(Collected data)
--- START ---
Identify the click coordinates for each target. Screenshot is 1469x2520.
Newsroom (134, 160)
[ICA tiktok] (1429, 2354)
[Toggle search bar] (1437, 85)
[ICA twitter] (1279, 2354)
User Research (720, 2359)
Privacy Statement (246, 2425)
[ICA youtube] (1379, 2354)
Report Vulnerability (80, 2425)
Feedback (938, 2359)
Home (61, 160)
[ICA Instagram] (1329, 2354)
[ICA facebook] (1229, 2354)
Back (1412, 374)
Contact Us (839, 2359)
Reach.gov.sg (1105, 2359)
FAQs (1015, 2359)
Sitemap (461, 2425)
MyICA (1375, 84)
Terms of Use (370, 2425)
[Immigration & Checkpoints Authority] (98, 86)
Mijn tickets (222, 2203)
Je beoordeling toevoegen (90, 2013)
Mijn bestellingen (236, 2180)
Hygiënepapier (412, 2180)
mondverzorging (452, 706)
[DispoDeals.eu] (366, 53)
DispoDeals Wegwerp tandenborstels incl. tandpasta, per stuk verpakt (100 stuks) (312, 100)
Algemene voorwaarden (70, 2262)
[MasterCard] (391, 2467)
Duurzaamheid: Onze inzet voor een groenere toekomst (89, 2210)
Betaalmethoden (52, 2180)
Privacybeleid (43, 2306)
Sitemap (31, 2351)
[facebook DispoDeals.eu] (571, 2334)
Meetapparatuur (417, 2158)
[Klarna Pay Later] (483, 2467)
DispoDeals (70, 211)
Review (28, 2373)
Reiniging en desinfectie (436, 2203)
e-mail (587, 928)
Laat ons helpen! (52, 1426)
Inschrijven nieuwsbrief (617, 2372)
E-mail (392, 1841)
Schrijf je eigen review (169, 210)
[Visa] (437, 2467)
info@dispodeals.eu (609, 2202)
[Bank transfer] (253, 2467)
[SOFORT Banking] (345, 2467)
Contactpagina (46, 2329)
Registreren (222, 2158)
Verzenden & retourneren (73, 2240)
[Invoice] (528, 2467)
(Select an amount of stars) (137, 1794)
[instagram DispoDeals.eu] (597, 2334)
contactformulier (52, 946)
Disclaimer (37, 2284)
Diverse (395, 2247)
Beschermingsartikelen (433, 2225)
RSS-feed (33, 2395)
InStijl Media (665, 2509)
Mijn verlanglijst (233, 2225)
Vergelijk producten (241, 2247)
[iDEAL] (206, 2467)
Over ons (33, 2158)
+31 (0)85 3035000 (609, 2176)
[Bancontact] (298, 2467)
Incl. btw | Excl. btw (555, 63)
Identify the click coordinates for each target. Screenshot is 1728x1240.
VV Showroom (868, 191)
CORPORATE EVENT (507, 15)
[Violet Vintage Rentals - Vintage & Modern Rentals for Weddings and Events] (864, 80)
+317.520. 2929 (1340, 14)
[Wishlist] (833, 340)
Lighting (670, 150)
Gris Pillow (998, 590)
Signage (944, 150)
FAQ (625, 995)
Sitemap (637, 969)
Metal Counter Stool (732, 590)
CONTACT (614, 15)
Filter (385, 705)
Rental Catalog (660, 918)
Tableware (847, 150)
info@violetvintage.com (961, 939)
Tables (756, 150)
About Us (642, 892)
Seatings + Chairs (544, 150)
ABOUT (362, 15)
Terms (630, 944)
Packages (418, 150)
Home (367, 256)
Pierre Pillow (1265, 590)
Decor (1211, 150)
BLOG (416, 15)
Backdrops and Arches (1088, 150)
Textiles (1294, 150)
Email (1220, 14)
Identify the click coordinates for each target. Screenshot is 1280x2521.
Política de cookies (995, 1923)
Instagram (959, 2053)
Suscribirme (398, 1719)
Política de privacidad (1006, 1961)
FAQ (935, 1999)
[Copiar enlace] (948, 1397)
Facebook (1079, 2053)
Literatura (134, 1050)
--- END ---
### ACTION ITEM
All lines from the line holding "Política de cookies (995, 1923)" through the end of the records above need to be transcribed exactly, and no other text should appear.

### EXERCISE RESPONSE
Política de cookies (995, 1923)
Instagram (959, 2053)
Suscribirme (398, 1719)
Política de privacidad (1006, 1961)
FAQ (935, 1999)
[Copiar enlace] (948, 1397)
Facebook (1079, 2053)
Literatura (134, 1050)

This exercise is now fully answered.